# Start of STORED DATA

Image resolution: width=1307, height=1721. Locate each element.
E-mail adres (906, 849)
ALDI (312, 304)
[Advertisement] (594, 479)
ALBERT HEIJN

# End of STORED DATA

▶ WHAT YOU WILL DO: Rewrite every line of the records as a numbered list, skipping any blank lines.

▶ ANSWER FOR THIS EXERCISE:
1. Image resolution: width=1307, height=1721. Locate each element.
2. E-mail adres (906, 849)
3. ALDI (312, 304)
4. [Advertisement] (594, 479)
5. ALBERT HEIJN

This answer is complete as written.